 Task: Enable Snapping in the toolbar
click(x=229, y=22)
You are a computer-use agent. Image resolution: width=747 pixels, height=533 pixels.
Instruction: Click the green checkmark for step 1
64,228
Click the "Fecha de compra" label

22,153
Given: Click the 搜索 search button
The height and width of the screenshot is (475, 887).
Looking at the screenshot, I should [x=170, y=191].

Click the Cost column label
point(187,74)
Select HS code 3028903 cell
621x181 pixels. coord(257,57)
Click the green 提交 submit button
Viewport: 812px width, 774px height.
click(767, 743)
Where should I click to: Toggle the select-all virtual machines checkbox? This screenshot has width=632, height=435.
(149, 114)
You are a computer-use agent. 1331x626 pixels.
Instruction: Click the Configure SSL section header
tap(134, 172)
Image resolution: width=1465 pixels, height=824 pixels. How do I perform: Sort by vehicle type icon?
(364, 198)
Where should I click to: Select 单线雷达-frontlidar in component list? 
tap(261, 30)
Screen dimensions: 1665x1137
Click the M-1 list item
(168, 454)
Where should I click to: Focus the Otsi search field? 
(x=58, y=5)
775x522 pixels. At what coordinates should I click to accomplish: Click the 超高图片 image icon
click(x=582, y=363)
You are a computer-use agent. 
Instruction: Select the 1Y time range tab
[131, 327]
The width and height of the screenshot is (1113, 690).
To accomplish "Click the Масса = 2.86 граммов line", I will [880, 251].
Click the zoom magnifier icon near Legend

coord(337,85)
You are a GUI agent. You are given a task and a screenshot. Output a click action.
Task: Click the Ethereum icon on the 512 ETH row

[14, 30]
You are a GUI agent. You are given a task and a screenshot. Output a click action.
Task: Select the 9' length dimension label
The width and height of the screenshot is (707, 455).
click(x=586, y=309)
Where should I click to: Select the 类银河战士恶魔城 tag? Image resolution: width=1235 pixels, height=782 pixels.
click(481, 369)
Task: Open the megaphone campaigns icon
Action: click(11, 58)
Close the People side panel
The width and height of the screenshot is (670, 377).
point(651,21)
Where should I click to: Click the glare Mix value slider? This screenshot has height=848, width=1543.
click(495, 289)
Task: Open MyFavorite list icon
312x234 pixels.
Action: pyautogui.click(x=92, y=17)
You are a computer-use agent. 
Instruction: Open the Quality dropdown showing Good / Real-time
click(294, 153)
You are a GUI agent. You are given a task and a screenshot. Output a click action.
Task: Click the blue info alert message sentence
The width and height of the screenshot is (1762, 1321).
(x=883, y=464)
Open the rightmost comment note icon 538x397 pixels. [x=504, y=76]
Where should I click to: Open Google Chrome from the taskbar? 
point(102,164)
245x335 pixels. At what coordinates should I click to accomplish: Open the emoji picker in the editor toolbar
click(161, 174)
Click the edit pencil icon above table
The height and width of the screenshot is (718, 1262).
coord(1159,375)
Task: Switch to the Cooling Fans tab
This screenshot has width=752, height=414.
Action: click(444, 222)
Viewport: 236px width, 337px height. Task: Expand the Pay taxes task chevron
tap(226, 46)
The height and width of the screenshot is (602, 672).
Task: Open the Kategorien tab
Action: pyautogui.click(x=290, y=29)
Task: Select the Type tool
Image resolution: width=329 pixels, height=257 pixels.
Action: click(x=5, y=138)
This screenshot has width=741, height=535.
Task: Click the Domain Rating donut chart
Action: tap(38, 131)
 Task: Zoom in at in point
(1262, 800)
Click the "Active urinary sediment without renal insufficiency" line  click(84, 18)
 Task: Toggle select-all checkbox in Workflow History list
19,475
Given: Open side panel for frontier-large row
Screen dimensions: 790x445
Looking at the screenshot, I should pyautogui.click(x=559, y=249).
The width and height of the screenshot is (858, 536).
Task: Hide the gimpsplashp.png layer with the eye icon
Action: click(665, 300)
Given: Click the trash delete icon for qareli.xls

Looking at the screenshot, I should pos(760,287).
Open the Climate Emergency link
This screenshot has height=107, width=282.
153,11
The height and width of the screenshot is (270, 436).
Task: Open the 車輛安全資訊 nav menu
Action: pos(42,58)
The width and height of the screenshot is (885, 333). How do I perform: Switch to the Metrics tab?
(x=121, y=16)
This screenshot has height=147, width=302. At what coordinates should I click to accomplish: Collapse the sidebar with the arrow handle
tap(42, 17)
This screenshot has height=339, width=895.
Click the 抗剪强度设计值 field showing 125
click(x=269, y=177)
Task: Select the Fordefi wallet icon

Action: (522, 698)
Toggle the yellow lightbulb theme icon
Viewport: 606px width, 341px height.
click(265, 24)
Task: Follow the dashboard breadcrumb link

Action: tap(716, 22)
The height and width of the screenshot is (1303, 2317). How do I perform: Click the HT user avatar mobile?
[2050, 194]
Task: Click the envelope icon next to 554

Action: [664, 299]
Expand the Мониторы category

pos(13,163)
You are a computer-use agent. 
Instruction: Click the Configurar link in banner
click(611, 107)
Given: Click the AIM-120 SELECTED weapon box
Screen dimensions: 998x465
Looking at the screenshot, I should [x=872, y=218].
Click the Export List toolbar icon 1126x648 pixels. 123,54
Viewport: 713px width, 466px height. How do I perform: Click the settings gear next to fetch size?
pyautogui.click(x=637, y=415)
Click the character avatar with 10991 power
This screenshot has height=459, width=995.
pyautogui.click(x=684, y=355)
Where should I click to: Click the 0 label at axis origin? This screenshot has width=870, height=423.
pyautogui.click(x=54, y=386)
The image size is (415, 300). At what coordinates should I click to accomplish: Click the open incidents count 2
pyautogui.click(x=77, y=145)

▶ _What needs to be done_
Start to finish, copy the material out exactly.

▶ _Your response_
 Task: Enable Snapping in the toolbar
click(x=229, y=22)
You are a computer-use agent. Image resolution: width=747 pixels, height=533 pixels.
Instruction: Click the green checkmark for step 1
64,228
Click the "Fecha de compra" label

22,153
Given: Click the 搜索 search button
The height and width of the screenshot is (475, 887).
Looking at the screenshot, I should [x=170, y=191].

Click the Cost column label
point(187,74)
Select HS code 3028903 cell
621x181 pixels. coord(257,57)
Click the green 提交 submit button
Viewport: 812px width, 774px height.
click(767, 743)
Where should I click to: Toggle the select-all virtual machines checkbox? This screenshot has width=632, height=435.
(149, 114)
You are a computer-use agent. 1331x626 pixels.
Instruction: Click the Configure SSL section header
tap(134, 172)
Image resolution: width=1465 pixels, height=824 pixels. How do I perform: Sort by vehicle type icon?
(364, 198)
Where should I click to: Select 单线雷达-frontlidar in component list? 
tap(261, 30)
Screen dimensions: 1665x1137
Click the M-1 list item
(168, 454)
Where should I click to: Focus the Otsi search field? 
(x=58, y=5)
775x522 pixels. At what coordinates should I click to accomplish: Click the 超高图片 image icon
click(x=582, y=363)
You are a computer-use agent. 
Instruction: Select the 1Y time range tab
[131, 327]
The width and height of the screenshot is (1113, 690).
To accomplish "Click the Масса = 2.86 граммов line", I will [880, 251].
Click the zoom magnifier icon near Legend

coord(337,85)
You are a GUI agent. You are given a task and a screenshot. Output a click action.
Task: Click the Ethereum icon on the 512 ETH row

[14, 30]
You are a GUI agent. You are given a task and a screenshot. Output a click action.
Task: Select the 9' length dimension label
The width and height of the screenshot is (707, 455).
click(x=586, y=309)
Where should I click to: Select the 类银河战士恶魔城 tag? Image resolution: width=1235 pixels, height=782 pixels.
click(481, 369)
Task: Open the megaphone campaigns icon
Action: click(11, 58)
Close the People side panel
The width and height of the screenshot is (670, 377).
point(651,21)
Where should I click to: Click the glare Mix value slider? This screenshot has height=848, width=1543.
click(495, 289)
Task: Open MyFavorite list icon
312x234 pixels.
Action: pyautogui.click(x=92, y=17)
You are a computer-use agent. 
Instruction: Open the Quality dropdown showing Good / Real-time
click(294, 153)
You are a GUI agent. You are given a task and a screenshot. Output a click action.
Task: Click the blue info alert message sentence
The width and height of the screenshot is (1762, 1321).
(x=883, y=464)
Open the rightmost comment note icon 538x397 pixels. [x=504, y=76]
Where should I click to: Open Google Chrome from the taskbar? 
point(102,164)
245x335 pixels. At what coordinates should I click to accomplish: Open the emoji picker in the editor toolbar
click(161, 174)
Click the edit pencil icon above table
The height and width of the screenshot is (718, 1262).
coord(1159,375)
Task: Switch to the Cooling Fans tab
This screenshot has width=752, height=414.
Action: click(444, 222)
Viewport: 236px width, 337px height. Task: Expand the Pay taxes task chevron
tap(226, 46)
The height and width of the screenshot is (602, 672).
Task: Open the Kategorien tab
Action: pyautogui.click(x=290, y=29)
Task: Select the Type tool
Image resolution: width=329 pixels, height=257 pixels.
Action: click(x=5, y=138)
This screenshot has width=741, height=535.
Task: Click the Domain Rating donut chart
Action: tap(38, 131)
 Task: Zoom in at in point
(1262, 800)
Click the "Active urinary sediment without renal insufficiency" line  click(84, 18)
 Task: Toggle select-all checkbox in Workflow History list
19,475
Given: Open side panel for frontier-large row
Screen dimensions: 790x445
Looking at the screenshot, I should pyautogui.click(x=559, y=249).
The width and height of the screenshot is (858, 536).
Task: Hide the gimpsplashp.png layer with the eye icon
Action: click(665, 300)
Given: Click the trash delete icon for qareli.xls

Looking at the screenshot, I should pos(760,287).
Open the Climate Emergency link
This screenshot has height=107, width=282.
153,11
The height and width of the screenshot is (270, 436).
Task: Open the 車輛安全資訊 nav menu
Action: pos(42,58)
The width and height of the screenshot is (885, 333). How do I perform: Switch to the Metrics tab?
(x=121, y=16)
This screenshot has height=147, width=302. At what coordinates should I click to accomplish: Collapse the sidebar with the arrow handle
tap(42, 17)
This screenshot has height=339, width=895.
Click the 抗剪强度设计值 field showing 125
click(x=269, y=177)
Task: Select the Fordefi wallet icon

Action: (522, 698)
Toggle the yellow lightbulb theme icon
Viewport: 606px width, 341px height.
click(265, 24)
Task: Follow the dashboard breadcrumb link

Action: tap(716, 22)
The height and width of the screenshot is (1303, 2317). How do I perform: Click the HT user avatar mobile?
[2050, 194]
Task: Click the envelope icon next to 554

Action: [664, 299]
Expand the Мониторы category

pos(13,163)
You are a computer-use agent. 
Instruction: Click the Configurar link in banner
click(611, 107)
Given: Click the AIM-120 SELECTED weapon box
Screen dimensions: 998x465
Looking at the screenshot, I should [x=872, y=218].
Click the Export List toolbar icon 1126x648 pixels. 123,54
Viewport: 713px width, 466px height. How do I perform: Click the settings gear next to fetch size?
pyautogui.click(x=637, y=415)
Click the character avatar with 10991 power
This screenshot has height=459, width=995.
pyautogui.click(x=684, y=355)
Where should I click to: Click the 0 label at axis origin? This screenshot has width=870, height=423.
pyautogui.click(x=54, y=386)
The image size is (415, 300). At what coordinates should I click to accomplish: Click the open incidents count 2
pyautogui.click(x=77, y=145)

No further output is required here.